EXERCISE AIM: The expected answer is the set of lines in the data below between the line holding "Where should I" and the line holding "Click the Back", inclusive, written out exactly.

##### DATA TO EXAMINE #####

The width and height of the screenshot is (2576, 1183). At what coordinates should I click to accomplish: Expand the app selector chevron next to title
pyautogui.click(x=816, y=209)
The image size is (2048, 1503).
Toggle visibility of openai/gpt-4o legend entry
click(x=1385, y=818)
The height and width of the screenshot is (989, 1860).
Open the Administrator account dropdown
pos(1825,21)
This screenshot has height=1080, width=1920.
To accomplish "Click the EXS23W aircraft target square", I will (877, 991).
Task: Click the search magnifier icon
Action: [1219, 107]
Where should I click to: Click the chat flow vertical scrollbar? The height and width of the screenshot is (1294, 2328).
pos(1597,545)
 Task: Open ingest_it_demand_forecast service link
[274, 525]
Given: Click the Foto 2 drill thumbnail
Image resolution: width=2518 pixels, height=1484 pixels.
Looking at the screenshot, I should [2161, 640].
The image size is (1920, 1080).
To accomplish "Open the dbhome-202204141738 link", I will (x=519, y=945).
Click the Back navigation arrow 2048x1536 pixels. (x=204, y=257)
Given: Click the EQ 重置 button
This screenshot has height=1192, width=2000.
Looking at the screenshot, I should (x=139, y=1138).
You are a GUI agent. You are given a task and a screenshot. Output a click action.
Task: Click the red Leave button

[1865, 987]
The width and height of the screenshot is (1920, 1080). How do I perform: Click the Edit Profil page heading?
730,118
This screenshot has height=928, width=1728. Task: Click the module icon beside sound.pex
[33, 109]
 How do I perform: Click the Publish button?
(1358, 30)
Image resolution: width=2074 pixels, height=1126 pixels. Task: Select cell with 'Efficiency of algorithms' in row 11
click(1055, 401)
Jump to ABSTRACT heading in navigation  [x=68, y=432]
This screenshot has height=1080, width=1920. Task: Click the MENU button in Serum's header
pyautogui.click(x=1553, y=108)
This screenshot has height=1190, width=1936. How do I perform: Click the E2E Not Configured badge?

#####

WRITTEN ANSWER:
Where should I click to: Click the chat flow vertical scrollbar? The height and width of the screenshot is (1294, 2328).
pos(1597,545)
 Task: Open ingest_it_demand_forecast service link
[274, 525]
Given: Click the Foto 2 drill thumbnail
Image resolution: width=2518 pixels, height=1484 pixels.
Looking at the screenshot, I should [2161, 640].
The image size is (1920, 1080).
To accomplish "Open the dbhome-202204141738 link", I will (x=519, y=945).
Click the Back navigation arrow 2048x1536 pixels. (x=204, y=257)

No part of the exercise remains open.